ハーメルン
勇者スバルの大冒険 ~剣(ソーセージ)に愛されしアヒルよ、伝説となれ~
10羽
スバルたちは元一味の男に教えてもらった屋敷へ向かいます。
その屋敷はすぐに見つかりました。
他の建物より頭が二つ三つ分高いうえに紫色の屋根がとても目立っていたため、遠目からでもよくわかったのです。
広い庭を持った大きな屋敷でした。
海に面した場所に建てられており、海上に浮かぶ大きな船を屋敷に横づけしています。
屋敷に到着したるしあは早速インターホンを鳴らしました。
すると屋敷の方でチリンチリンと鈴のような音が響きます。
「ど、どちらさまでしょう?」
しばらくしてからメイドが出てきました。
明るい紫色の髪をして、それらをツインテールに結びカールさせています。
そんな彼女の着るメイド服は紺色で、裾から白い下衣のフリルが覗かせていました。
「あなたはこの家のメイドですか?」
るしあが尋ねます。
すると彼女はおずおずと頷きながら「そう、ですけど」と答えました。
「あ、あなたたちは?」
メイドは不安そうにスバルたち三人を見回します。
「ああ、心配しないでください」
るしあはそんな彼女の不安を和らげようと微笑みかけました。
「るしあたちは湊あくあさんに少し用があってやってきただけなんです。もしよければ、あくあさんにそのことをお伝えしてもらえませんか?」
なるべく物腰柔らかに話するしあに「別に、いいけど」とメイドは答えます。
「何の用できたのか、あ、あてぃしにも教えてもらわないと」
それを聞くまで動かないと言いたげに、彼女はじっとるしあの返答を待ちます。
るしあは困った顔をしながら「どうしましょう?」とスバルとキアラの方を振り向きます。
すると二人は頷き返してきました。
るしあはメイドに向き直り「実はですね」と説明し始めます。
「るしあたちはある島に行きたいのです。それで船場の人々に船を出してくれないかと頼んでみたのですが断られてしまいまして、そんなとき、親切な方にあくあさんも立派な船をお持ちだと教えていただきましてね。どうかその船を出していただけないかと」
「つまりアクアマリン号を使いたいのね?」
メイドは話途中のるしあを遮って聞き返します。
いきなり強気に聞き返されたものだから、ルシアは「え、ああ、はい、まあ」と曖昧に答えて頷いてしまいました。
「行きたい島っていうのは西の孤島?」
さらに問いかけられて、るしあはどう返答しようか困ってしまいます。
元宝鐘海賊団一味の男から、この町の人々は西の孤島を恐れていると教えてもらっていたからです。
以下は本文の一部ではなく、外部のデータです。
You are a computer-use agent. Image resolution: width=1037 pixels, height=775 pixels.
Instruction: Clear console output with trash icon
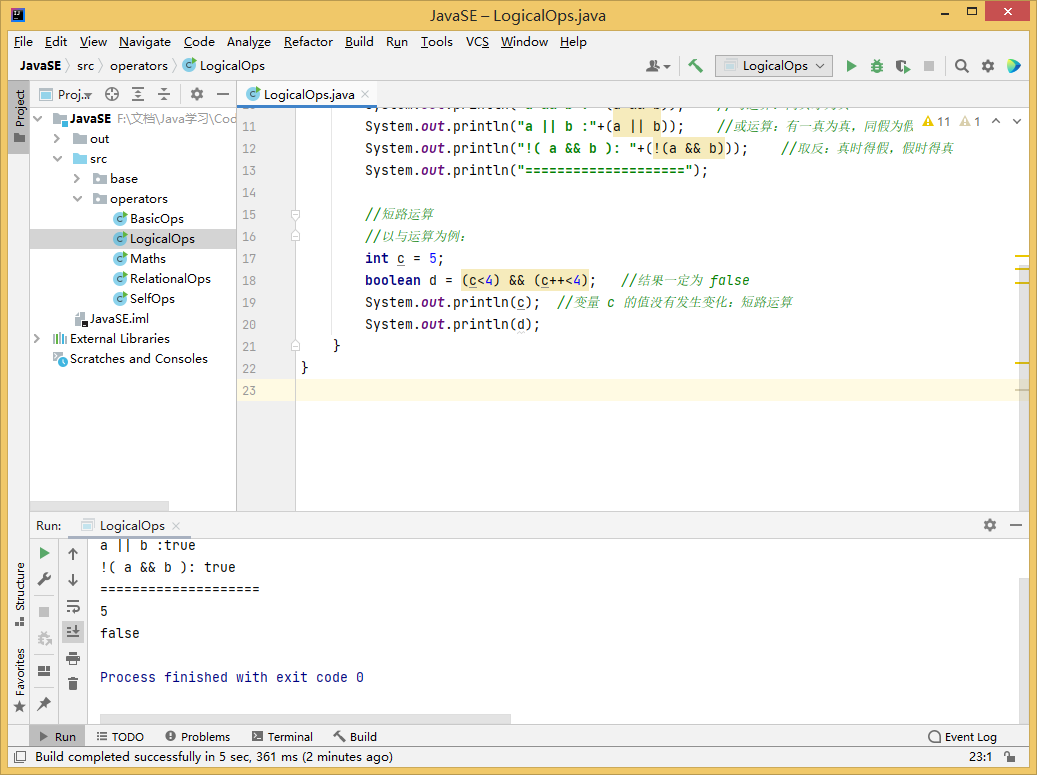[x=73, y=684]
しかしふと、スバルがるしあに向かって何度も頷いているのが視界の端に見え「ええいままよ!」という気持ちで「はい」と答えました。
「この町の皆さんにとって嫌な島だということは重々承知しているのですが、るしあたちはどうしてもあの島に行かなければならないのです」
するとメイドはるしあに「ふうん」と軽く相槌します。
「そうなんだ。やっぱり西の孤島に行くためなのね」
驚いたことに、彼女はるしあが西の孤島に向かうと言っているのにまったく不快そうではありません。
むしろ嬉しそうにすら見えます。